Brad Brooks of Reuters best described the event as: “Jubilant supporters dressed in everything from ornate saris to simple dhotis and even a few cowboy hats waved American and Indian flags, chanted “Modi! Modi!” and munched on concession stand snacks that included Indian staples of samosas and naan breads - along with nachos.”

Indeed, the two leaders of the world’s largest democracies share more than their political aspirations. “Both are known for brash styles, contempt for the news media and a predilection for 280-character missives to huge followings on Twitter,” wrote Courtney Subramanium of USA Today.

However, “much like Trump, Modi has made national security a primary focus,” she added, drawing in on their renewed thrust on ending “Islamic terrorism and illegal immigration”.

“He (Modi) casts himself as a protector, defending India’s borders from terrorists and enemies while his American counterpart employs similar rhetoric, railing against criminals and migrants ‘pouring into our country’ at the U.S.-Mexico border.”

Jacqueline Alemany of the Washington Post strongly added to their character sketches saying that “Trump and Modi, are in many ways, cut from the same cloth – right wing populist leaders that stir huge crowds with big personalities, who have faced for polarizing their country’s electorates.”

“It’s a big gamble for Trump to bet Modi’s popularity at home – and among diaspora communities abroad – will translate to support for trump,” she added.

Nevertheless, that human rights organisations counter-rallied around the NRC Stadium, aiming to raise awareness of the alleged human rights violations in Kashmir and Assam has not gone unnoticed.

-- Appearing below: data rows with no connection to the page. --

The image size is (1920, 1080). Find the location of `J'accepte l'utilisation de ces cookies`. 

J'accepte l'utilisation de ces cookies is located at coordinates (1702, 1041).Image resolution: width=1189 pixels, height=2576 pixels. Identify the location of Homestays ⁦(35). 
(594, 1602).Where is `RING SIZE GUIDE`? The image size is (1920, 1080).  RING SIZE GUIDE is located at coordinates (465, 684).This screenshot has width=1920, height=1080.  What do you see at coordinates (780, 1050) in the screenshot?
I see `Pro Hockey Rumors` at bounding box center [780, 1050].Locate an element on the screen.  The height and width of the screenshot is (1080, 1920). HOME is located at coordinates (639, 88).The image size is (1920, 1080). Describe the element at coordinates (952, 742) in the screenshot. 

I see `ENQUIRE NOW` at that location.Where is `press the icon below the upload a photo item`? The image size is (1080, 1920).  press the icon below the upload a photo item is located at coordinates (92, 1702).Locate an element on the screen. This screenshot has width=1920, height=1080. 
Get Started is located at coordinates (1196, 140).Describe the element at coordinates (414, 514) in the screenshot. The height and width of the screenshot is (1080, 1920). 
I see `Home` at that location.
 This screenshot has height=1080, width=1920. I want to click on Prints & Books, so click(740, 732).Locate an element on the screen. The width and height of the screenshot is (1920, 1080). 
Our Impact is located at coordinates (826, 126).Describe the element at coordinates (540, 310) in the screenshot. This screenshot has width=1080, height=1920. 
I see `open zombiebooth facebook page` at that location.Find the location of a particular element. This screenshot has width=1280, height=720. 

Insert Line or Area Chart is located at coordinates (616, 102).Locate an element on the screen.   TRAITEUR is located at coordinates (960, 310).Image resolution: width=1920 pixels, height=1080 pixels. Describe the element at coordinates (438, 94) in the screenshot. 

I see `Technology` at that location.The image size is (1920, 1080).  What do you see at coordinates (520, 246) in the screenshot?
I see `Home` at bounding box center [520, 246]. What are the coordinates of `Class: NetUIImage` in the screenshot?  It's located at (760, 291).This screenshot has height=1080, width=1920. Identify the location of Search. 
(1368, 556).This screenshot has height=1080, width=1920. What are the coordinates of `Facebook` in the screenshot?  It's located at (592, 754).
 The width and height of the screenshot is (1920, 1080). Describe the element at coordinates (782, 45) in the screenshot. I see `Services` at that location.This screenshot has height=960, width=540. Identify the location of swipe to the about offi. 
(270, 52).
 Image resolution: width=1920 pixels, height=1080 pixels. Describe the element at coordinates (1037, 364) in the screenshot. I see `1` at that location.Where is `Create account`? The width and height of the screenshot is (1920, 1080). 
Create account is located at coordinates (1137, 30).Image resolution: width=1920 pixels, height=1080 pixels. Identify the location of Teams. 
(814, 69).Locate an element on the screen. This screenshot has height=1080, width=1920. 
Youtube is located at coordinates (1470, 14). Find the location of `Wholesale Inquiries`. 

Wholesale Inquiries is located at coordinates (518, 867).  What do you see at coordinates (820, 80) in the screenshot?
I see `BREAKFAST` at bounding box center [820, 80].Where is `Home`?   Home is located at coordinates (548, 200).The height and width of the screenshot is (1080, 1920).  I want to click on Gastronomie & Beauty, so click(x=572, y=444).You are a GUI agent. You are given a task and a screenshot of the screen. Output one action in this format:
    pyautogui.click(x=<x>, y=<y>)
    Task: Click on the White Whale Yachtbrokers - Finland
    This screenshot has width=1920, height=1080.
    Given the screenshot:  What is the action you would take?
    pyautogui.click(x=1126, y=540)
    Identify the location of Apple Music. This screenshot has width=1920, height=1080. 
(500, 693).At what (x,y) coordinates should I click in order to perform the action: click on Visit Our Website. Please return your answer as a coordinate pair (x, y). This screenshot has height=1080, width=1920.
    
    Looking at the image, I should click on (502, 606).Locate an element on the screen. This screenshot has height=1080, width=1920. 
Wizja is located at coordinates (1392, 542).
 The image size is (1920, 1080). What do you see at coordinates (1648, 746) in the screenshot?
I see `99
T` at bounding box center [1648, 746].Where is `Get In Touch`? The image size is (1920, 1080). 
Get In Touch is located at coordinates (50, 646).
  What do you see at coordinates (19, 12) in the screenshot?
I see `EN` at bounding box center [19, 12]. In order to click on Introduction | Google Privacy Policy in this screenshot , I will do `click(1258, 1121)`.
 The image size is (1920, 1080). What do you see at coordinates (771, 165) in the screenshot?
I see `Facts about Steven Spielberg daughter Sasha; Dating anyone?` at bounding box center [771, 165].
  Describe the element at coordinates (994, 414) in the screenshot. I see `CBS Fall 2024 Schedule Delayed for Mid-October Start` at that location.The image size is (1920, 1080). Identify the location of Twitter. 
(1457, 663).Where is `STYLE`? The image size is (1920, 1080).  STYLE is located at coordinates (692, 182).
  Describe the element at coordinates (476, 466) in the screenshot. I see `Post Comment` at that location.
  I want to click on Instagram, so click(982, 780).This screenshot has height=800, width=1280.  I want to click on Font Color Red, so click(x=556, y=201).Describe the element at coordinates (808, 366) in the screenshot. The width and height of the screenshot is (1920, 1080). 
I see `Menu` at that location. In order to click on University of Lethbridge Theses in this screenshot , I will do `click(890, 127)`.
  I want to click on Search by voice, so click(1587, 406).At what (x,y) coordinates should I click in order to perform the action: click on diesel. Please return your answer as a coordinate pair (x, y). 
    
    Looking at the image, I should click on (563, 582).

Highlighting the other side of all fan fair, Laurin-Whitney Gottbrath of the Al-Jazeera, criticised “India’s Hindu nationalist government” for its actions. “Hindus in the world, Hindus in America are not awake to the horrors taking place. I do not believe that most of the Hindus that are supporting Modi really, truly, understand the extent to which the [Hindu nationalist] forces are aligned with fascism,” she quoted Sunita Viswanath, co-founder of Hindus for Human Rights, saying.

Among other interests, Modi and Trump invested much of the time speaking about US-India trade, which witnessed a slump in June after the US cancelled certain trading privileges allowing cheaper imports to India.

In the aftermath of ‘Howdy, Modi’, “a partial deal could include Washington reinstating India’s special tariff status in exchange for concessions related to access to Indian markets, possibly in dairy and medical devices. Other issues are thwarting efforts to sign a larger trade deal,” said the Guardian.